In a previous post, I discussed how to do repeatable python builds. I also mentioned it was too much of a hassle to check dependency hashes at install time. According to the pip documentation on the subject, hash checking does the following:
This protects against a compromise of PyPI or the HTTPS certificate chain. It also guards against a package changing without its version number changing (on indexes that allow this).
For the most part, I’m not too concerned about these things, but
while researching this I was very confused about how difficult to use
the pip hash command
is. pip hash requires you to have already downloaded a dependency
using pip download and it only gives you a single hash for the exact
dependency file you downloaded. That means you can’t easily use it to
generate a single requirements.txt or constraints.txt file that
will work on different architectures or operating systems since each
could have a different hash, especially for packages written in c or
fortran. The way to deal with this is to provide multiple allowed
--hash arguments to pip install, but there doesn’t seem to be an
easy way to automate this using pip directly.
I was curious about this, so I did a little digging and discovered that there is a convenient way to find all the hashes for a given package version using the pip json api.

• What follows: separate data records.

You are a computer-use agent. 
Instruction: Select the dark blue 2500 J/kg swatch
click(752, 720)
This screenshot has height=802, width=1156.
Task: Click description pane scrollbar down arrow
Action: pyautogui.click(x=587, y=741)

For any given package version, you can hit
https://pypi.org/pypi/$package/$version/json and get a response that
includes the sha256 hash of each wheel or tarball available via
pypi. The hashes are inside the various releases keys in the json
response under digests then sha256. Using this information it’s
straightforward to generate a --hash=sha256:$mysha for each of those
to generate a fully hashed requirements.txt that works across
operating systems and architectures.
Given this, I might re-think how much of a hassle doing hash-checking is.